- **Supplied passage**
· · ·

Discussion List Archives

[Date Prev][Date Next][Thread Prev][Thread Next][Date Index][Thread Index]

Re: IUPAC workshop on XML and IChI

Dear David,

In german it is 'das Schema' in the singular and 'die Schemata' in the 
plural, so it will have been the same in the greek original.

Best wishes, George



I. David Brown wrote:
> Dear Colleague,
> 
> 	I have just returned from a workshop dealing with chemistry XML
> and the IUPAC Chemical Indentifier (IChI).  I have appended below a report
> on those aspects of the workshop that are likely to be of interest to
> members of IUCr committees.
> 
> 	I apologize to those of you who receive more than one copy of this
> email.  I am circulating it two four groups who might be interested and
> several of you will be members of more than one of these.
> 
> 	I will be following up this report with further suggestions for
> discussion by the coreCIFchem and phaseID groups, but those of you who
> belong to other groups may find this report interesting.
> 
> 			Best wishes
> 
> 				David
> 
> Keep scrolling - More below
> *****************************************************
> Dr.I.David Brown,  Professor Emeritus
> Brockhouse Institute for Materials Research,
> McMaster University, Hamilton, Ontario, Canada
> Tel: 1-(905)-525-9140 ext 24710
> Fax: 1-(905)-521-2773
> idbrown@mcmaster.ca
> *****************************************************
> 
> Report on the workshop on Chemical XML and the IUPAC Chemical
> Identifier (IChI) held at NIST 12-14 Nov. 2003.

· · ·

- **Written task 1**
According to the message, where and when was the workshop on Chemical XML and the IUPAC Chemical Identifier held?

- **Task input**
· · ·

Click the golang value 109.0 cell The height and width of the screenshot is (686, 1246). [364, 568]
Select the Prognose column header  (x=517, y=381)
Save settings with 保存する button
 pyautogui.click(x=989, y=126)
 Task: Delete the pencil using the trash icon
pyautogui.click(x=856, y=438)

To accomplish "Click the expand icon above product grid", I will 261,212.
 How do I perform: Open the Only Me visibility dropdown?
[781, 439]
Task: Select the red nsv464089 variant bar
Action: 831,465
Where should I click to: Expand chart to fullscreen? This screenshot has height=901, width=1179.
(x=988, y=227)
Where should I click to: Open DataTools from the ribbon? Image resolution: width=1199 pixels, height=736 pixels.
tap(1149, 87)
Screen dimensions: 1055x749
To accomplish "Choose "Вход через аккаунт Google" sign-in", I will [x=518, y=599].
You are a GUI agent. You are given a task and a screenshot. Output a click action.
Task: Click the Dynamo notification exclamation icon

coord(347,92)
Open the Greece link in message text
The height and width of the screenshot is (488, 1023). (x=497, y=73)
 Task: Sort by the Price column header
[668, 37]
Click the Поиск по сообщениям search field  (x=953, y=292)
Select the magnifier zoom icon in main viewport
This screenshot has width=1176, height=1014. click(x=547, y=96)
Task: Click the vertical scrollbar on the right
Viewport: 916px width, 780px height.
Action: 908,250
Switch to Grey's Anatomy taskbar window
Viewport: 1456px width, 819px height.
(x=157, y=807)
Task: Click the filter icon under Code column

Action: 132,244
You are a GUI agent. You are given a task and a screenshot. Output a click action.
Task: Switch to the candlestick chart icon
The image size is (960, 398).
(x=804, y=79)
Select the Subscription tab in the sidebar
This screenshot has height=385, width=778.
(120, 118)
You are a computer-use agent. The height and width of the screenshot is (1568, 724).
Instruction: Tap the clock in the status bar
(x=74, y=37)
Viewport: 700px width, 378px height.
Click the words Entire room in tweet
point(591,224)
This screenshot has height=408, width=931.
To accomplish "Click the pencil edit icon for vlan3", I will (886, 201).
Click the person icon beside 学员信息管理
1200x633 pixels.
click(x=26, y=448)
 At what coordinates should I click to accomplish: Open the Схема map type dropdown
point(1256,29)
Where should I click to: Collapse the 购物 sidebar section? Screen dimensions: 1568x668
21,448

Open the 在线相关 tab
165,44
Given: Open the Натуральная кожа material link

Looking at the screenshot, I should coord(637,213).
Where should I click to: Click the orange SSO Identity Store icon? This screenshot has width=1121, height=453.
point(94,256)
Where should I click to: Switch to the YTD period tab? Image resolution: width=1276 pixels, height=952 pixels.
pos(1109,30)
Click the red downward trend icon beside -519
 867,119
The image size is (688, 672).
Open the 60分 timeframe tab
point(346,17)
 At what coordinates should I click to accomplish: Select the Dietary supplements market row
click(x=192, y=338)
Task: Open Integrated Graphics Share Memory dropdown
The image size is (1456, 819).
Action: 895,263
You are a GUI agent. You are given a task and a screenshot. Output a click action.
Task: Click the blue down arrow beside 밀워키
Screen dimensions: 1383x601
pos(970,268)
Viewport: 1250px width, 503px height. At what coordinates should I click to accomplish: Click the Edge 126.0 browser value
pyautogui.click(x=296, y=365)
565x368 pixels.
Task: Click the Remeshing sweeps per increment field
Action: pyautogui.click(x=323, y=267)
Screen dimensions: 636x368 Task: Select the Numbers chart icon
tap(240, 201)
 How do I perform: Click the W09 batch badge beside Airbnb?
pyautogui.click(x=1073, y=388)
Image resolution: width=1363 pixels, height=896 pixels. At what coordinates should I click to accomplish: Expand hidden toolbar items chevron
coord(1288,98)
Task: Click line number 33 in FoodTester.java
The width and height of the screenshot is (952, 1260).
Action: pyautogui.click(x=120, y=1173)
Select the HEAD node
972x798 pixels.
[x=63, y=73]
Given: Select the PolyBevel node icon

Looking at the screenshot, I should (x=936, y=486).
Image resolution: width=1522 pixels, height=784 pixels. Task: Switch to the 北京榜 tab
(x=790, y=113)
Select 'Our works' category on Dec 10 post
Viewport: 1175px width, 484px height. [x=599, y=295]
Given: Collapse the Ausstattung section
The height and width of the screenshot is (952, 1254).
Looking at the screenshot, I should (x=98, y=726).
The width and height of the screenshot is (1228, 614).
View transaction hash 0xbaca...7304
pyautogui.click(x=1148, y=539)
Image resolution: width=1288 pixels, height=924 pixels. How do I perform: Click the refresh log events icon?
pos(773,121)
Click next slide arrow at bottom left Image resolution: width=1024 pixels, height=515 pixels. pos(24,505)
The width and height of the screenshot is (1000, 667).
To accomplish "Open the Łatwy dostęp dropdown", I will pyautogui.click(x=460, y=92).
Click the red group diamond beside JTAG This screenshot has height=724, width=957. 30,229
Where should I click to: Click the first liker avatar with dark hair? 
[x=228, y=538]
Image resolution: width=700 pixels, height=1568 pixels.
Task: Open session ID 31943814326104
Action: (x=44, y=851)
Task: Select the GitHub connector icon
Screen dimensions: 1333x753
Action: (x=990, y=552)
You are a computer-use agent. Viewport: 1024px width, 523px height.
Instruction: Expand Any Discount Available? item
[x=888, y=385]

· · ·

- **Written task 2**
Rewrite part of the records as a numbered list with blank lines left out. Begin at the line in the records that contains "Task: Select the GitHub connector icon", and stop after the last line of the records.

- **Reply 1**
At NIST, 12-14 Nov. 2003.

- **Reply 2**
1. Task: Select the GitHub connector icon
2. Screen dimensions: 1333x753
3. Action: (x=990, y=552)
4. You are a computer-use agent. Viewport: 1024px width, 523px height.
5. Instruction: Expand Any Discount Available? item
6. [x=888, y=385]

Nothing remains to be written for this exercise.